I sit in front of my computer checking email and my gaze wandered off to ‘my garden.’ I see Stinging nettles leaves and blades of wheatgrass glisten in the morning sun, dew drops perched at the tips of each blade of grass, defying gravity. The first leaves of the sunflower patch are just beginning to stretch out of their shells, as if relieved to finally greet the sun. The wheatgrass and sunflower sprouts are inside a 12×12 planting tray; the nettles are in 24×8x8 planter ‘box.’ They sit on a 15×24 redwood table by the living room window of my apartment. This is my indoor garden.

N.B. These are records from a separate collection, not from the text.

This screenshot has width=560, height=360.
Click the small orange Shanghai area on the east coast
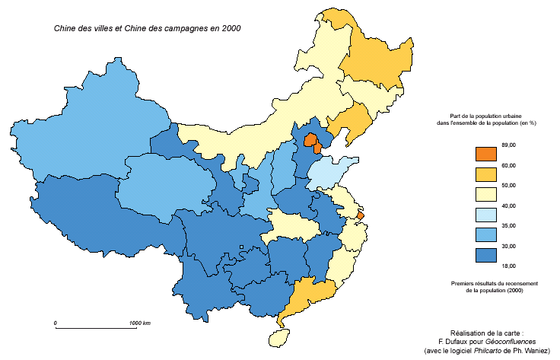click(361, 216)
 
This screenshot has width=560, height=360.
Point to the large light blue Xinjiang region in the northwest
click(84, 129)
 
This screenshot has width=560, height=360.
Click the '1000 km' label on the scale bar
click(139, 323)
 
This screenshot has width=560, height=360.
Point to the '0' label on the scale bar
click(56, 323)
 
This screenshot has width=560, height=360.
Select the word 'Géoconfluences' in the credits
click(508, 342)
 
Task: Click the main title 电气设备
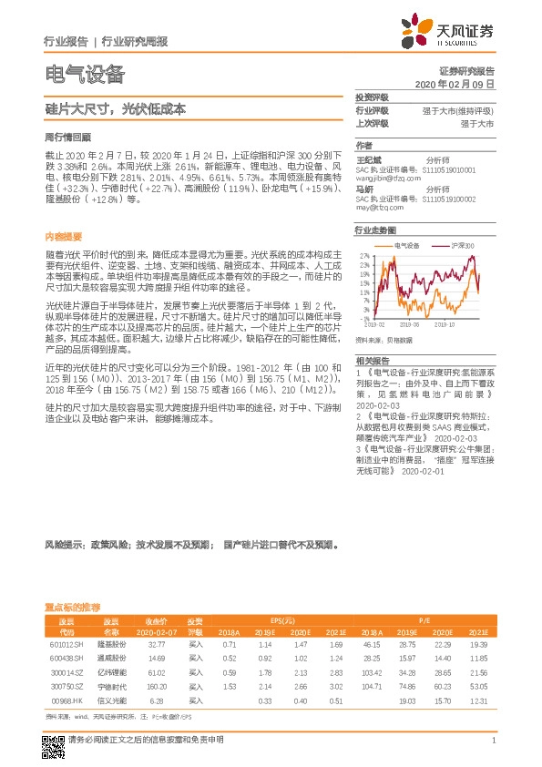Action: [x=84, y=74]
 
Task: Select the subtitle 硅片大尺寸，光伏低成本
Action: [x=115, y=107]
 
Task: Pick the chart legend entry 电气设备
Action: [x=406, y=246]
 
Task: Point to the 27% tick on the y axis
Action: [x=363, y=256]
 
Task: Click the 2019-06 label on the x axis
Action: [x=410, y=323]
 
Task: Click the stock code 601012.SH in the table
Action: [x=66, y=643]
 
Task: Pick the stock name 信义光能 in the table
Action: [x=110, y=701]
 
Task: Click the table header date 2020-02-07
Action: [x=156, y=630]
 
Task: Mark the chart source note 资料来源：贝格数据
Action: [x=383, y=340]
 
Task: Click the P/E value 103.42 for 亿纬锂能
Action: [x=371, y=672]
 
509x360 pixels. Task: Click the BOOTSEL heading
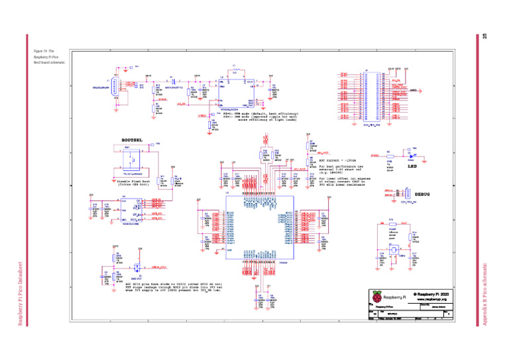coord(133,140)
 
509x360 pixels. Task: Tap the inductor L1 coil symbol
coord(234,70)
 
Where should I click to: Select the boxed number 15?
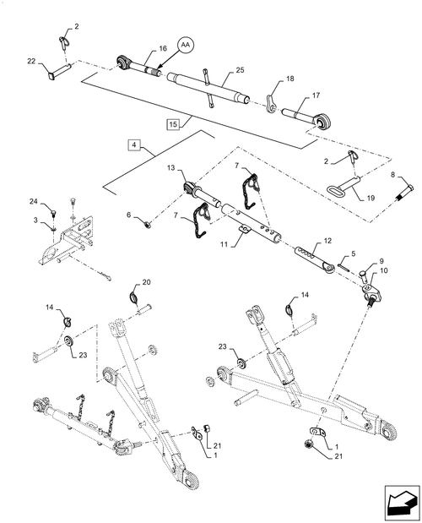[x=173, y=124]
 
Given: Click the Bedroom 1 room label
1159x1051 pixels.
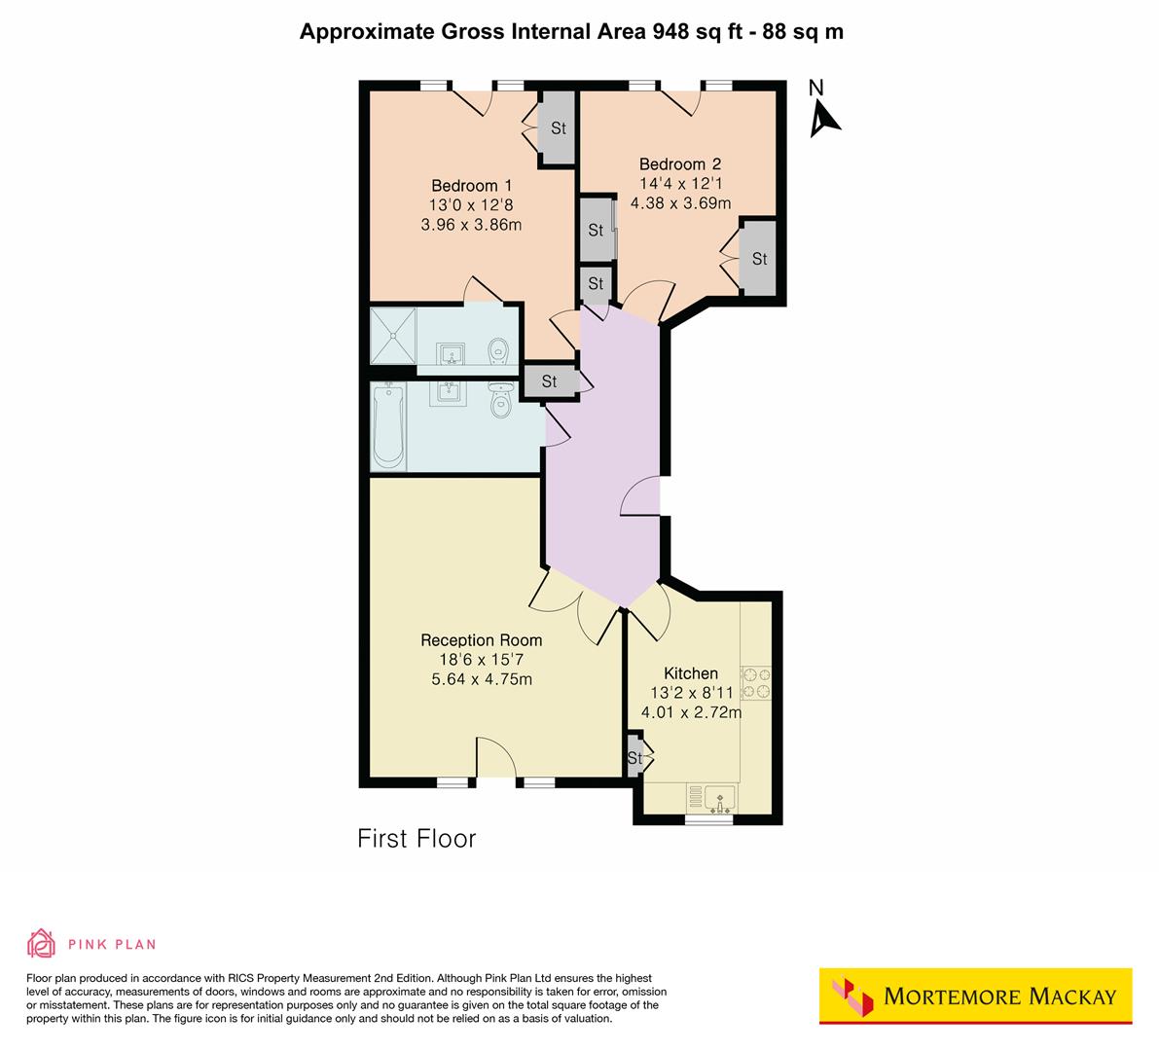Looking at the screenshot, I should pyautogui.click(x=471, y=185).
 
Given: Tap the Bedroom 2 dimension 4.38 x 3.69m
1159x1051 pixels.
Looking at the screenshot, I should pyautogui.click(x=680, y=203).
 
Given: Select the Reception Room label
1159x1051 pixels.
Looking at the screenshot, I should pyautogui.click(x=481, y=640).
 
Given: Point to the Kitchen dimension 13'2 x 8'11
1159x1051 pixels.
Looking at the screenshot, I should pyautogui.click(x=691, y=693).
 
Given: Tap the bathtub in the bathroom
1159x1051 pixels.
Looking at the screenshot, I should pyautogui.click(x=388, y=425).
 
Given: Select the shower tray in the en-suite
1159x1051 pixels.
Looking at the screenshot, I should pyautogui.click(x=393, y=337).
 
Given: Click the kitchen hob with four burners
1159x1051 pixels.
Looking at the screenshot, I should pyautogui.click(x=756, y=683).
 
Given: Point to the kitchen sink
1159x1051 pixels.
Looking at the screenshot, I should pyautogui.click(x=721, y=798).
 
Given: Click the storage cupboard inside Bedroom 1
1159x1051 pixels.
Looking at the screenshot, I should pyautogui.click(x=558, y=128).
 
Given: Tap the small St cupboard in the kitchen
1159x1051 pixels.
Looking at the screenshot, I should pyautogui.click(x=635, y=758).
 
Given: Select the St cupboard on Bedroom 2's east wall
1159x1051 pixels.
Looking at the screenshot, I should pyautogui.click(x=758, y=259).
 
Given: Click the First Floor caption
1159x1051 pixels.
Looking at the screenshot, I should pyautogui.click(x=417, y=838).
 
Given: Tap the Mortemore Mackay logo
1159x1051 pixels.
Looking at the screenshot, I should pyautogui.click(x=975, y=996).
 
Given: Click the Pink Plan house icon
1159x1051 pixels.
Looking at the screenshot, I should pyautogui.click(x=41, y=943).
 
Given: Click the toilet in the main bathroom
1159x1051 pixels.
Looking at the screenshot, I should pyautogui.click(x=501, y=401).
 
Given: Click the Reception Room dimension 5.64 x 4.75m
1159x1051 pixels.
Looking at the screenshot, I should pyautogui.click(x=481, y=679).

My ‘outdoor’ garden is on the other side of my apartment’s windows. Two planter boxes outside my bedroom and two outside my living room window. Those planter boxes contain various species of rosemary, Hypericum perforatum (St. John’s Wort), nasturtiums, chives, mint, and pineapple sage. In my back porch, I also have hibernating echinacea purpureas, thyme, oregano and more rosemary. Soon my nettles will migrate over there. They might be happier there. I don’t know. This is an experiment.
All these plants have nourished both my body and soul. It is joy to say hello first thing in the morning. I could gaze at those dew drops for hours! And when I catch myself doing that, I find that there seems to be a smile permanently etched on my face.
I am thankful for my garden. Although my apartment is in the middle of an urban area, it gives me the feeling I have my little cottage in the woods. More on that later.